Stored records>

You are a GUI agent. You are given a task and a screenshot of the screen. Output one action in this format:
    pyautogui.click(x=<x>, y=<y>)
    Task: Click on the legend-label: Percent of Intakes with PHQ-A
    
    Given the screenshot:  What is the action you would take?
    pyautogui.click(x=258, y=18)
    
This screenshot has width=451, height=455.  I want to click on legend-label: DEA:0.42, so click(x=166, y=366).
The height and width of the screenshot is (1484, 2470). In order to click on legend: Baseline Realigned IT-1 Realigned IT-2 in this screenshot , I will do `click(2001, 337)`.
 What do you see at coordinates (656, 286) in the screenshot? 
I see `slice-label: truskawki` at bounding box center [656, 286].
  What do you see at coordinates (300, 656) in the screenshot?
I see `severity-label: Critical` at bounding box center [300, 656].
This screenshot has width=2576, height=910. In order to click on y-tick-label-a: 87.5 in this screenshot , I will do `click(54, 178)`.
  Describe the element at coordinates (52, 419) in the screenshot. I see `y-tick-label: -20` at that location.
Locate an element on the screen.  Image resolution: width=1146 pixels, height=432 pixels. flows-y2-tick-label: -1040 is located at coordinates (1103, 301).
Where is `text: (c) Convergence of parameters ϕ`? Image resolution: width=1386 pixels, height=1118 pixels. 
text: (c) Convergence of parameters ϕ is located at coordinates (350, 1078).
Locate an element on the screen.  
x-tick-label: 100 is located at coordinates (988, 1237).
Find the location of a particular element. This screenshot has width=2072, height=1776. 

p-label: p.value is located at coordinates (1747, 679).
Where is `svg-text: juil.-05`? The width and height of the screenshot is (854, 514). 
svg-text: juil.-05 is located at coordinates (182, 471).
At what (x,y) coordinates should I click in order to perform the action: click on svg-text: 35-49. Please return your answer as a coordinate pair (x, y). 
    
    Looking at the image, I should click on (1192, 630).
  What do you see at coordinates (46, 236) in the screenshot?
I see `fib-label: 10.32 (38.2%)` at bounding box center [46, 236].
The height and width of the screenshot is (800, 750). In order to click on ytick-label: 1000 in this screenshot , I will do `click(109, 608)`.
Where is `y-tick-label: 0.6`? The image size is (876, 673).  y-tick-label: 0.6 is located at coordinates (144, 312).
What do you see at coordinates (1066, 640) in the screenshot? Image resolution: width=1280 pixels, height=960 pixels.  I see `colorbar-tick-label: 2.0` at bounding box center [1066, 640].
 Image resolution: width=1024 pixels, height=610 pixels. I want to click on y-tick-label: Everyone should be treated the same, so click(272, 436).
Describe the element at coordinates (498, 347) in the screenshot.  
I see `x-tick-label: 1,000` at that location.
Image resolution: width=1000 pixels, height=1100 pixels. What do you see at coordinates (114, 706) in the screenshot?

Exercise description> Select every line of the records above that contains the word "parameters" and copy each one out in full.

Problem solution>
Where is `text: (c) Convergence of parameters ϕ`? Image resolution: width=1386 pixels, height=1118 pixels. 
text: (c) Convergence of parameters ϕ is located at coordinates (350, 1078).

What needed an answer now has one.